The terrifying one was silent no more. ‘Screwdriver.'

‘That's a funny name, isn't it?' said Pete. Bob-cut smiled at him. The terrifying one gave me a ‘where the fuck's my drink' look?

‘Anyone else?'

The bob-cut spoke.

‘Oh, thanks, um…'

‘Bill.'

‘Thanks, Bill. I'll have a… Cosmopolitan,' she said.

‘I could tell you were cosmopolitan,' Pete threw in. She laughed. I was unsure if it was a false one. It was harder to tell than with an orgasm.

‘Pete?' He looked the menu up and down.

‘I will plump for one Virgin Mary, my good man.'

‘That's got no booze in it,' I told him.

‘Oh, really? Drat. I liked the name.' They both laughed now. They thought Pete was being ironic. He wasn't.

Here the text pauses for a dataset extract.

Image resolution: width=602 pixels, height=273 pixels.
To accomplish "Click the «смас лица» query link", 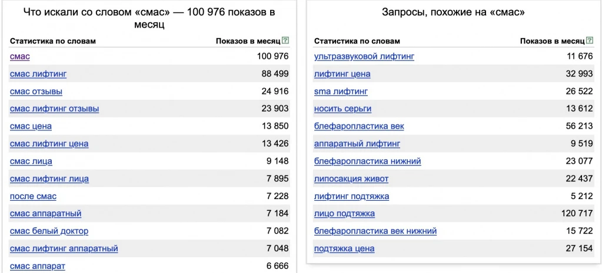I will coord(31,161).
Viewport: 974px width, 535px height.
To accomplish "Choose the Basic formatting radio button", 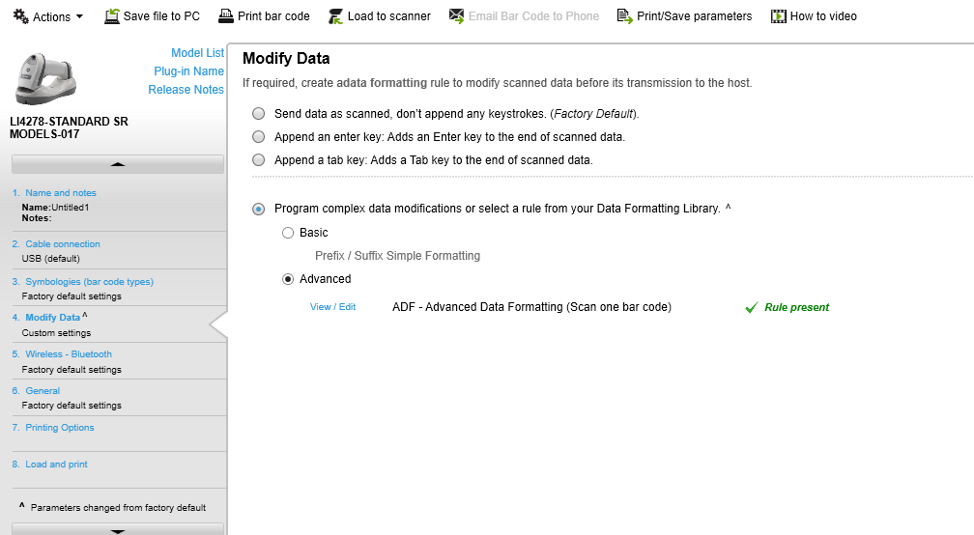I will coord(288,233).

‘Okay, what about a Singapore Sling?' he added.

I nodded and fled to the bar.

Well this wasn't quite how I saw today panning out. Who'd have thought when I avoided the mirror and swallowed some mouthwash this morning I'd end the day on a quasi-double date with Pete. Pete who'd not had a jump under this government, Pete to whom this was the social event of the millennia, Pete who was… I looked over my shoulder… making the brace of broads genuinely laugh back at the table. A misspent youth standing next to large speakers at loud gigs had left my hearing fucked so the content of Pete's comedy escaped me. He was all hand gestures and animated expressions. He was relaxed in the company of women; he just never seemed to fuck them. I took a moment to reflect on how the reverse was true for me.

The terrifying one broke my contemplation with one of those ‘booze-or-I-kill-you' looks again. I ordered, waited for the slick prick of a barman to flip a bottle onto the back of his hand in an attempt to preen in front of a nubile and naive looking colleague, and then headed back like a 21st century hunter-gatherer to the laughter.

‘The worst thing was, they were totally oblivious to what was going to happen. I've read things which say that they were just going about their daily business, eating and bathing, blissful in their ignorance.' The bob-cut didn't look like she knew a lot about ancient history, but as
Brief Encounters
told us, don't judge a book by its cover.